### WRITTEN INSTRUCTION 1
Decide whether each statement below, marked (a), (b) and (c), agrees with the WD Red Pro review. Answer yes or no for each and quote the words of the review that settle it.
(a) With 28-bit addressing, a SATA drive could address at most 137.4 GB.
(b) The write cache feature cannot be disabled by the end user.
(c) The drives in the comparison table have a rotational speed of 5400 RPM.

### SOURCE EXTRACT
WD Red Pro Review: 4 TB Drives for NAS Systems Benchmarked

Name: WD Red Pro Review: 4 TB Drives for NAS Systems Benchmarked
Item: WD Red Pro Review: 4 TB Drives for NAS Systems Benchmarked
Author: Ganesh T S

by Ganesh T S on August 8, 2014 9:00 AM EST

62 Comments | Add A Comment

62 Comments

Feature Set Comparison

Enterprise hard drives come with features such as real time linear and rotational vibration correction, dual actuators to improve head positional accuracy, multi-axis shock sensors to detect and compensate for shock events and dynamic fly-height technology for increasing data access reliability. These hard drives also expose some of their interesting firmware aspects through their SATA controller, but, before looking into those, let us compare the specifications of the ten drives being considered today. Even though most of the data for all ten drives is available below, readers can view only two at a time side-by-side due to usability issues.

Comparative HDD Specifications
Aspect
Model Number	WD4001FFSX	WD4001FFSX
Interface	SATA 6 Gbps	SATA 6 Gbps
Sector Size / AF	512E	512E
Rotational Speed	7200 RPM	7200 RPM
Cache	64 MB	64 MB
Rated Load / Unload Cycles	600 K	600 K
Non-Recoverable Read Errors / Bits Read	< 1 in 10¹⁴	< 1 in 10¹⁴
MTBF	1 M	1 M
Rated Workload	~ 180 TB/yr	~ 180 TB/yr
Operating Temperature Range	5 to 60 C	5 to 60 C
Acoustics (Seek Average - dBA)	34 dBA	34 dBA
Physical Parameters	14.7 x 10.16 x 2.61 cm, 750 g	14.7 x 10.16 x 2.61 cm, 750 g
Warranty	5 years	5 years
Price (in USD, as-on-date)	$260	$260

A high level overview of the various supported SATA features is provided by HD Tune Pro.

A brief description of some of the SATA features is provided below:

S.M.A.R.T: Most readers are familiar with the SMART (Self-Monitoring, Analysis and Reporting Technology) feature, which provides drive parameters that can server as reliability indicators. Some of these include the reallocated sector count (indication of bad blocks), spin retry count (indication of problems with the spindle motors), command timeout (indication of issues with the power supply or data cable), temperature, power-on hours etc.
48-bit Address: The first ATA standard specified 24 bits for the logical block address (sector), which was later updated to 28 bits. Using 28 bits, one could address up to 137.4 GB (2^28 * 2^9 bytes), which capped the SATA drive size. In 2003, an update to the standard was released to allow 48 bits for the LBA address to get past this issue. No modern SATA drive comes without support for 48-bit addresses.
Read Look-Ahead: Drives supporting this feature keep reading ahead even after the current command is completed. The data is transferred to the buffer for faster response to the host in the case of sequential accesses.
Write Cache: This feature is pretty much self-explanatory, with data being stored in the buffers prior to being committed to the platters. There is a risk of data loss due to power loss. The feature can be disabled by the end user.
Host Protected Area (HPA): Drives supporting this feature have some sectors hidden from the OS. It is usually used by manufacturers to store recovery data, but users can also 'hide' data by allocating sectors to the HPA.
Device Configuration Overlay (DCO): Drives supporting this feature can report modified drive parameters to the host.

### DATA ROWS

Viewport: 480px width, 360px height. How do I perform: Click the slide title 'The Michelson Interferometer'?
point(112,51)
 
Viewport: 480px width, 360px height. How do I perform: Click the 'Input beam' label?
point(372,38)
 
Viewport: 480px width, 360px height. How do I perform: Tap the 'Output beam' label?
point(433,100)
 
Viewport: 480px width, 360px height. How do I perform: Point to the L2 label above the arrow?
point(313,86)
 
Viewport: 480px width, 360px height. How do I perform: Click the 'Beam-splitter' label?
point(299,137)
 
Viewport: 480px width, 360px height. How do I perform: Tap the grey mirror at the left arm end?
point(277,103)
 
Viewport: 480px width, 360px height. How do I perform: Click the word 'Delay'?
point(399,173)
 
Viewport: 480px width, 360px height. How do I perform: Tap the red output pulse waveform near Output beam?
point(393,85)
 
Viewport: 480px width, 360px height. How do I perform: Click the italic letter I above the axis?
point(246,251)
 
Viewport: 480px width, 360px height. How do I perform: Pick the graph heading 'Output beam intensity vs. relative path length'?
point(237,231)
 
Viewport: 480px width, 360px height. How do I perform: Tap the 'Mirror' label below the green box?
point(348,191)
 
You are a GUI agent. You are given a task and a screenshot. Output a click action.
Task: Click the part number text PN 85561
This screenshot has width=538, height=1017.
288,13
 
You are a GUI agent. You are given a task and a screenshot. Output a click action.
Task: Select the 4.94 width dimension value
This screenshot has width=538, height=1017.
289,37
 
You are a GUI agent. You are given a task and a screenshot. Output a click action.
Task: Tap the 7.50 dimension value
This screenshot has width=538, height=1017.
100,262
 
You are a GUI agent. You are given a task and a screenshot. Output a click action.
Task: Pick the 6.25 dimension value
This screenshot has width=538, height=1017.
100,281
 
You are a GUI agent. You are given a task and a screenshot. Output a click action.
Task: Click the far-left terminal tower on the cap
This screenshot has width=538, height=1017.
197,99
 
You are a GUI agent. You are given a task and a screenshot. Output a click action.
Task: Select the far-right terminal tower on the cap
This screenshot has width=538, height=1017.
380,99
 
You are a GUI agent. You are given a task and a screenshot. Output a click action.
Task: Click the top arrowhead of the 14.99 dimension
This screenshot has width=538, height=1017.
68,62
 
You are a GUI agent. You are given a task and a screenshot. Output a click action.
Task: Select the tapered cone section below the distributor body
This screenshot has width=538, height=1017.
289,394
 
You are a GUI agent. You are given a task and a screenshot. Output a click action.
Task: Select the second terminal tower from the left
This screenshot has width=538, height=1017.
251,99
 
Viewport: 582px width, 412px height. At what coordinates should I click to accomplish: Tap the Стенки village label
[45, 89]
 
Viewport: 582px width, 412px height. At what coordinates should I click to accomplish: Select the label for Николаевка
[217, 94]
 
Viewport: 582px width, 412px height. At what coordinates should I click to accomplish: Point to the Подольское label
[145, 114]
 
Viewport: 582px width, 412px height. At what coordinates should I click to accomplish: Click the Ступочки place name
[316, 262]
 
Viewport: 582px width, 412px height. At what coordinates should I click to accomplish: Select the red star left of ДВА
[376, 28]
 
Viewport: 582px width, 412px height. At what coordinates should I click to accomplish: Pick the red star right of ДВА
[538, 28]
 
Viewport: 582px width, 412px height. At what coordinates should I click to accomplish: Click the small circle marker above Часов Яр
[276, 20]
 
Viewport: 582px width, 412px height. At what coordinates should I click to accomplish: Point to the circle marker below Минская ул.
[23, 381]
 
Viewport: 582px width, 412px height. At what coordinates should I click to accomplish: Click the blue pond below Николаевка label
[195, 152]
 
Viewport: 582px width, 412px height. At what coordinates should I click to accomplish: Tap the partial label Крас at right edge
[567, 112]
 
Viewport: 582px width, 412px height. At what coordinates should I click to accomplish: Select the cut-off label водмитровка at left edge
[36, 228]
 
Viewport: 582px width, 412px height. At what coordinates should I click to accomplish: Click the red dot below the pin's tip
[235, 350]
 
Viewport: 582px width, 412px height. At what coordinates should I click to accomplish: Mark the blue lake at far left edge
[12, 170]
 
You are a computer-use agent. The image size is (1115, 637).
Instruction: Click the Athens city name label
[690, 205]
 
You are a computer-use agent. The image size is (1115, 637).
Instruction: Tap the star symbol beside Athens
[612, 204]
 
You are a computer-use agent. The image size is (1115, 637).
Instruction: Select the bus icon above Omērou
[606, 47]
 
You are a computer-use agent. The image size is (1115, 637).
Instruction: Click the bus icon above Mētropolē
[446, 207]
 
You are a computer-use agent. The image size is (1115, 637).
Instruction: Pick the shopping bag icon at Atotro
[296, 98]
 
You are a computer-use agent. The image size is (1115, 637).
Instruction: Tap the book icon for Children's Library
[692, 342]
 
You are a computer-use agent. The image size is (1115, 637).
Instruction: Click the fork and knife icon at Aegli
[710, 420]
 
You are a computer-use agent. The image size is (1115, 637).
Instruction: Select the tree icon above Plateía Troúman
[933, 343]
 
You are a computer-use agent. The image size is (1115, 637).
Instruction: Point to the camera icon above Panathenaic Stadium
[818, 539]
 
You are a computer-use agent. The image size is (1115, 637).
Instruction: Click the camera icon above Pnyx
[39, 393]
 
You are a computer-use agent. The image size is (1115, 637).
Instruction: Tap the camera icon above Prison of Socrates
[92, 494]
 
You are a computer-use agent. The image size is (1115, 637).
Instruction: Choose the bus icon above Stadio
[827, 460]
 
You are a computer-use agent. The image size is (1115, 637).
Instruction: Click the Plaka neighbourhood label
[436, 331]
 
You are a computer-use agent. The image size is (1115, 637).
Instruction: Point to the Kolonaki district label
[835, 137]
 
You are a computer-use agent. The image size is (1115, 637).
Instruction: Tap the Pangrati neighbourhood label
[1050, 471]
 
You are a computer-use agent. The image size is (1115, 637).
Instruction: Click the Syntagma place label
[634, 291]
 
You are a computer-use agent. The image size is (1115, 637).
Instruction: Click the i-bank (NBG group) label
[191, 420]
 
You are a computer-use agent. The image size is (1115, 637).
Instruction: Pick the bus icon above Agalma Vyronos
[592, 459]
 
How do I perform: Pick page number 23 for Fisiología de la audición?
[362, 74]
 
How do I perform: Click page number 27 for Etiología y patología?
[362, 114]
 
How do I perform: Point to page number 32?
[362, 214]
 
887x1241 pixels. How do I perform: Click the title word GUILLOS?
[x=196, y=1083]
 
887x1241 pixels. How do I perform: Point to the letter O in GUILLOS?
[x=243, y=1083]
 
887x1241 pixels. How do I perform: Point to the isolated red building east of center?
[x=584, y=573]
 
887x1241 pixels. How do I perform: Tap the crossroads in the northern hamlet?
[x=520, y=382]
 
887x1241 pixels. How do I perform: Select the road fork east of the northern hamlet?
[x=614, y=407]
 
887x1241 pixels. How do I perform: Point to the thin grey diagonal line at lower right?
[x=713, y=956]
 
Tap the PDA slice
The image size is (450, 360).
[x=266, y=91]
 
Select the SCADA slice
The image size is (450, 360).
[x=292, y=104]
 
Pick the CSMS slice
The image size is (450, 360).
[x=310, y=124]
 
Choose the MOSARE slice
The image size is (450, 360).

### WRITTEN INSTRUCTION 2
Write out the part of the records that opens with the line containing "Select the SCADA slice" and runs through the end of the records, both ends included.

### EXPECTED OUTPUT 1
(a) Yes: "Using 28 bits, one could address up to 137.4 GB (2^28 * 2^9 bytes), which capped the SATA drive size."
(b) No: "The feature can be disabled by the end user."
(c) No: "Rotational Speed	7200 RPM	7200 RPM"

### EXPECTED OUTPUT 2
Select the SCADA slice
The image size is (450, 360).
[x=292, y=104]
 
Pick the CSMS slice
The image size is (450, 360).
[x=310, y=124]
 
Choose the MOSARE slice
The image size is (450, 360).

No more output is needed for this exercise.